(Item coordinate data)
╭──

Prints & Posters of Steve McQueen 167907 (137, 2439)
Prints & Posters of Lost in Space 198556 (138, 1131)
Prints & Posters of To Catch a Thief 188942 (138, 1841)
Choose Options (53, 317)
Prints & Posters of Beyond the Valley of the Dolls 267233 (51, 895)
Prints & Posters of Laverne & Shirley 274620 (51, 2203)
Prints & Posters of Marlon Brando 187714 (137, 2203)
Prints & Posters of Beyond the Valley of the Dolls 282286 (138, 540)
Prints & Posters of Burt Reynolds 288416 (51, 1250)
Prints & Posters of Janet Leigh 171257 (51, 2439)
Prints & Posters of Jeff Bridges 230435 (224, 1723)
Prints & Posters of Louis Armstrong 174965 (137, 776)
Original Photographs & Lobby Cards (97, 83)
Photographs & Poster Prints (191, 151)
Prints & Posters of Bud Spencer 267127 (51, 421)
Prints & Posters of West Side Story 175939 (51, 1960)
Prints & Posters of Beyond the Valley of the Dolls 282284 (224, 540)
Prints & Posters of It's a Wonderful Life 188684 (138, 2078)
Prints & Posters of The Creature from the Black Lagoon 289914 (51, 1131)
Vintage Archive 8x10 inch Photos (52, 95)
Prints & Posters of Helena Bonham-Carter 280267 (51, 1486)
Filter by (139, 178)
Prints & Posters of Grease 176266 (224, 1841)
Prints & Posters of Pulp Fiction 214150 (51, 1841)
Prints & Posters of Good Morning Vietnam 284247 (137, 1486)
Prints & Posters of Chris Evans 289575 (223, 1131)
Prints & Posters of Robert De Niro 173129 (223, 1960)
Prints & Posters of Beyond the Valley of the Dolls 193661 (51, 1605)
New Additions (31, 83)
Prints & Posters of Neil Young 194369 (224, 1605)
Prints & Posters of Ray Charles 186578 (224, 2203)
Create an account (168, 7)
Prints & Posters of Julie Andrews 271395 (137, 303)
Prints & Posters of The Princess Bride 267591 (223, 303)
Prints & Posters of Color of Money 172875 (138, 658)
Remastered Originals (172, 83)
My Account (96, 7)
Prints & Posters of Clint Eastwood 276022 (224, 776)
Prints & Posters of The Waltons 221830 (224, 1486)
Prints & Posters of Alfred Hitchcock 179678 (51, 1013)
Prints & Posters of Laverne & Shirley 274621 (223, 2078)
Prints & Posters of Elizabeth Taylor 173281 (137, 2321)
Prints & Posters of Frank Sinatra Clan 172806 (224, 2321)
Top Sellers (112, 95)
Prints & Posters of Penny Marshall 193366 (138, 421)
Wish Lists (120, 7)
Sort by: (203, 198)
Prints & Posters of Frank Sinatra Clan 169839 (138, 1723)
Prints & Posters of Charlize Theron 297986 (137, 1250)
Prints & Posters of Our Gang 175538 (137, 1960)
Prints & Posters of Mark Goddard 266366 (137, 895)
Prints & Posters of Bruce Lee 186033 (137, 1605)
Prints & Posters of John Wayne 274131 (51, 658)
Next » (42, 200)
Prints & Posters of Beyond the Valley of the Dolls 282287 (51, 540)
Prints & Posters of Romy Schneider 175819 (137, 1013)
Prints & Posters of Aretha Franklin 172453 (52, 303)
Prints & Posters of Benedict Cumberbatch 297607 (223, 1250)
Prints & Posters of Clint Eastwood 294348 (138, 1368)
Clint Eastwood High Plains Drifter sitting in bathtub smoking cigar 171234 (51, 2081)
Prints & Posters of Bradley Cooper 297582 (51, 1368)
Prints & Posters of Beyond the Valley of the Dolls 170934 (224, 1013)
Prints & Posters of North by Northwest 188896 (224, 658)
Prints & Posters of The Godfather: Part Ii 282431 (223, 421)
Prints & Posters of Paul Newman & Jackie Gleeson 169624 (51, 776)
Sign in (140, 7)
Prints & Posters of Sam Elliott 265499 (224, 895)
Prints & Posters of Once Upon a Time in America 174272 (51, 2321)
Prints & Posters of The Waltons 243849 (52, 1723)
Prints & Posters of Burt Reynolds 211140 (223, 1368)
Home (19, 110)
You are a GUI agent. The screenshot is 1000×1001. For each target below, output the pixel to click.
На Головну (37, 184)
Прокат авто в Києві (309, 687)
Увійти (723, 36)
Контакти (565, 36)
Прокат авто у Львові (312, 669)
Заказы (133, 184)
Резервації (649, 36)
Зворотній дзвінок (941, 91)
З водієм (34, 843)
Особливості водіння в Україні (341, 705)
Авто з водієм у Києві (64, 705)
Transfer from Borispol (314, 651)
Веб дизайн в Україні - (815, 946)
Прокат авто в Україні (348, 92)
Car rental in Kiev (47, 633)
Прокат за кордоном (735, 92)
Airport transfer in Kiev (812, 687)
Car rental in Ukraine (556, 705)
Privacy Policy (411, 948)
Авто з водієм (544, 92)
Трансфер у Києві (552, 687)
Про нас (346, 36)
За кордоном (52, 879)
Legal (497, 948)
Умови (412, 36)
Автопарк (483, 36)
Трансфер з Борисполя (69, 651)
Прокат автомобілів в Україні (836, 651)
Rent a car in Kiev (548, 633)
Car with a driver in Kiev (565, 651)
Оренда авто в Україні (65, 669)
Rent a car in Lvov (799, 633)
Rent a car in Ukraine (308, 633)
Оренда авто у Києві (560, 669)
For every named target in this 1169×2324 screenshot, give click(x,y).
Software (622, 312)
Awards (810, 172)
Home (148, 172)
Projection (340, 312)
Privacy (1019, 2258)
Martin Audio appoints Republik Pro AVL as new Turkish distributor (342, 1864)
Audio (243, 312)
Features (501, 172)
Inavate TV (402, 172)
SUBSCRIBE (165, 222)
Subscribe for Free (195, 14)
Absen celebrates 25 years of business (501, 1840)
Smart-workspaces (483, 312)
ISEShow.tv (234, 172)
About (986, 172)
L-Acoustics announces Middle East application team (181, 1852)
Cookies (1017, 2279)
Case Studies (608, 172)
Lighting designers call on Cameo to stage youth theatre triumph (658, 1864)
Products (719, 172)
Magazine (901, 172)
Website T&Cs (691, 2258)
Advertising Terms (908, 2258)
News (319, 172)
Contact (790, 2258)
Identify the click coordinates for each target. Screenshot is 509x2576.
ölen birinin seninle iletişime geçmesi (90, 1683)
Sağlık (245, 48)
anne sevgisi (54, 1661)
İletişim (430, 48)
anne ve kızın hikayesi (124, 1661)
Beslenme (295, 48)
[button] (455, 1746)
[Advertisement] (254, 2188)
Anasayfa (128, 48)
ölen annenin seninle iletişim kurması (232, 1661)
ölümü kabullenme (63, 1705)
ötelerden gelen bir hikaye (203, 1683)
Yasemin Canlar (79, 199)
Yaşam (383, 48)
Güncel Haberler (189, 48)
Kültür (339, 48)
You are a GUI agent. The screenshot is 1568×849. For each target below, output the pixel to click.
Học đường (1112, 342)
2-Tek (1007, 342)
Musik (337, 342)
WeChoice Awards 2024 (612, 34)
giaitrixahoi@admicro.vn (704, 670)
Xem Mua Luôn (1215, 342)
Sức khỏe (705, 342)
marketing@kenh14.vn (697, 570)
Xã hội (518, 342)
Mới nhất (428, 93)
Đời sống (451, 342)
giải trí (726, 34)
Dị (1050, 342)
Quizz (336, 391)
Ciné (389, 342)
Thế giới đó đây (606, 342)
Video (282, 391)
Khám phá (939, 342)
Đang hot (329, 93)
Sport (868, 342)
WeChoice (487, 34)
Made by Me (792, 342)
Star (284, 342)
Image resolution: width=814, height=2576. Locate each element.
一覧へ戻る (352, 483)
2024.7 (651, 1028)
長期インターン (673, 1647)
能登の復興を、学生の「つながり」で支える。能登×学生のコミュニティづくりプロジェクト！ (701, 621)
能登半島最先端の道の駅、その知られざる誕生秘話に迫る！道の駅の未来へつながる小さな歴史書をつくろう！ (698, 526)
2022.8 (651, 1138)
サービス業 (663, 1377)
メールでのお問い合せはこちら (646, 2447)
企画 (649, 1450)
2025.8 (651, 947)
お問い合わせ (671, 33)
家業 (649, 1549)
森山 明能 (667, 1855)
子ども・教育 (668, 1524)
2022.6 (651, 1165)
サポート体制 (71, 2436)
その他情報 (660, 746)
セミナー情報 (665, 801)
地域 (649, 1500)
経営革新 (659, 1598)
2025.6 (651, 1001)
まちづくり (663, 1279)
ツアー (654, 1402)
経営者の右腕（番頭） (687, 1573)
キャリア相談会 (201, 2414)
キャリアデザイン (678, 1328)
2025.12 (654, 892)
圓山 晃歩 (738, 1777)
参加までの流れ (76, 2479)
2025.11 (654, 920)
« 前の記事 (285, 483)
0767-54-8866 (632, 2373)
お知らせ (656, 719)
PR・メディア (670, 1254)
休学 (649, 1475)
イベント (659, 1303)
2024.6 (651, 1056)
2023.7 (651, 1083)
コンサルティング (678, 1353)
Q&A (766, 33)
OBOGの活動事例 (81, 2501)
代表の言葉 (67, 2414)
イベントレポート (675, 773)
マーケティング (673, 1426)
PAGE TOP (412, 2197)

╰──

* **REQUIRED WORK**: Copy the lines above without any change, from the first item through the line holding "Prints & Posters of Pulp", with both ends included.

* **FINISHED TASK**:
Prints & Posters of Steve McQueen 167907 (137, 2439)
Prints & Posters of Lost in Space 198556 (138, 1131)
Prints & Posters of To Catch a Thief 188942 (138, 1841)
Choose Options (53, 317)
Prints & Posters of Beyond the Valley of the Dolls 267233 (51, 895)
Prints & Posters of Laverne & Shirley 274620 (51, 2203)
Prints & Posters of Marlon Brando 187714 (137, 2203)
Prints & Posters of Beyond the Valley of the Dolls 282286 (138, 540)
Prints & Posters of Burt Reynolds 288416 (51, 1250)
Prints & Posters of Janet Leigh 171257 (51, 2439)
Prints & Posters of Jeff Bridges 230435 (224, 1723)
Prints & Posters of Louis Armstrong 174965 (137, 776)
Original Photographs & Lobby Cards (97, 83)
Photographs & Poster Prints (191, 151)
Prints & Posters of Bud Spencer 267127 (51, 421)
Prints & Posters of West Side Story 175939 (51, 1960)
Prints & Posters of Beyond the Valley of the Dolls 282284 (224, 540)
Prints & Posters of It's a Wonderful Life 188684 (138, 2078)
Prints & Posters of The Creature from the Black Lagoon 289914 (51, 1131)
Vintage Archive 8x10 inch Photos (52, 95)
Prints & Posters of Helena Bonham-Carter 280267 (51, 1486)
Filter by (139, 178)
Prints & Posters of Grease 176266 (224, 1841)
Prints & Posters of Pulp Fiction 214150 (51, 1841)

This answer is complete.